Teachers reflecting on a task might feel that it has worked if they have evidence that the learners found it enjoyable and useful. Yet, it is perfectly possible that learners enjoy doing a task and give it positive ratings in a questionnaire and yet fail to perform it successfully or learn nothing from it.
Whereas the criteria for the evaluation of a closed task are embedded within the task itself, the criteria required for evaluating an open task are not. They are, as Ellis states, "external to the task, and because they are usually not specified by the person who devised the task, they place a considerable burden on the teacher" (Ellis, 102).

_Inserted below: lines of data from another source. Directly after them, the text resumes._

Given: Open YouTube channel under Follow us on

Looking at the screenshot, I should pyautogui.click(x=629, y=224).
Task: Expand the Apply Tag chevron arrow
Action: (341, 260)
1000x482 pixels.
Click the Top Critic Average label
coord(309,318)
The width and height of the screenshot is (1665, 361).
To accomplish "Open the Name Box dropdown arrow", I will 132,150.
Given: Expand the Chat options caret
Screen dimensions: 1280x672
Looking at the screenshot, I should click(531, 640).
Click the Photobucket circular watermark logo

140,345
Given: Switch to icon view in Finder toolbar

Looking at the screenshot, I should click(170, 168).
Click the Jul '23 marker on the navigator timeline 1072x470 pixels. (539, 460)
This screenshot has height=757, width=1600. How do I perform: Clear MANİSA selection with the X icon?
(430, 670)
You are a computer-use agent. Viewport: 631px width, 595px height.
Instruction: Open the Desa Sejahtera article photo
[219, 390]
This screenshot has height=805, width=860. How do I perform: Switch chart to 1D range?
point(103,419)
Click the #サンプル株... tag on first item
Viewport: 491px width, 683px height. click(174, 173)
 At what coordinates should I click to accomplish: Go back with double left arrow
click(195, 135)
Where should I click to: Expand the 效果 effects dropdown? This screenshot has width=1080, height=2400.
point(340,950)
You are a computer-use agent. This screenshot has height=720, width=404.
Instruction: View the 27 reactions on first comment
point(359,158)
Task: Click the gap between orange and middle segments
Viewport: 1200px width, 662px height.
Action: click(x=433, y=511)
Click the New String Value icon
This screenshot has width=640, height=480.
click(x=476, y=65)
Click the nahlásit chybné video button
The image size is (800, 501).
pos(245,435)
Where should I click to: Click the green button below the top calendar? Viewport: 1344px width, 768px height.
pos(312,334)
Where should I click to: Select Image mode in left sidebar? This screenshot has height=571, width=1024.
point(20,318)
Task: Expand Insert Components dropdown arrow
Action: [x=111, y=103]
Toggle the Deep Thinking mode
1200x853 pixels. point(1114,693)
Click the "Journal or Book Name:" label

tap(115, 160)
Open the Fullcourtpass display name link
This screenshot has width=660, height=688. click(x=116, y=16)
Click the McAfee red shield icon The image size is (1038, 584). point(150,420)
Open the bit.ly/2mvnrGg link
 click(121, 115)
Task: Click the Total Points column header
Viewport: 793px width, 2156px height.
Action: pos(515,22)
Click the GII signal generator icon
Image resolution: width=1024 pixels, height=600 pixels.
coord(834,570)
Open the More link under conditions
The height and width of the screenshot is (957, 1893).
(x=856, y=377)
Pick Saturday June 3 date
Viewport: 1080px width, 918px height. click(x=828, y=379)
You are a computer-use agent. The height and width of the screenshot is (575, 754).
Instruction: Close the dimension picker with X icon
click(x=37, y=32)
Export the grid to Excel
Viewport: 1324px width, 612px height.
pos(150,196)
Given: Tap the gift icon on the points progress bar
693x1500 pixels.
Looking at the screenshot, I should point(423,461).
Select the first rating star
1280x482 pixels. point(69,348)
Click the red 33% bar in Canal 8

A full evaluation of a task calls for an "external evaluation". This could be carried out theoretically by determining to what extend it meets explicitly defined criteria. Such an evalution is predictive in nature. Alternatively, a retrospective evaluation could be carried out. Ellis proposes three different kinds of retrospective evaluations:
A student-based evaluation provides information about how interesting and useful learners perceive a task to be. A response-based evaluation is internal in nature because it simply addresses the question "Was the students' response the one intended by the designer of the task?" A learning-based evaluation is external in nature because it goes beyond the task itself by trying to determine whether the task actually contributed to the learners' second language proficiency.
(Ellis, 103 f.)
To carry out a micro-evaluation, which does not have to follow any formal conventions and rules but can consist of easy and straight-forward questions to find out if the intended goal has been achieved, can contribute effectively to the teacher's own development. He can easily realise which parts of the task went well and which were too difficult. This can help him a lot in finding ways of helping the learners to fully appreciate the task and to cope with predictable problems.
Task evaluations engage teachers as insider researchers and reflective practitioners, thus helping them to examine and reconstruct their own pedagogical values and develop their own personal theories of language teaching. The task-based learning framework is flexible enough to account for all findings and possible necessary changes and adaptations.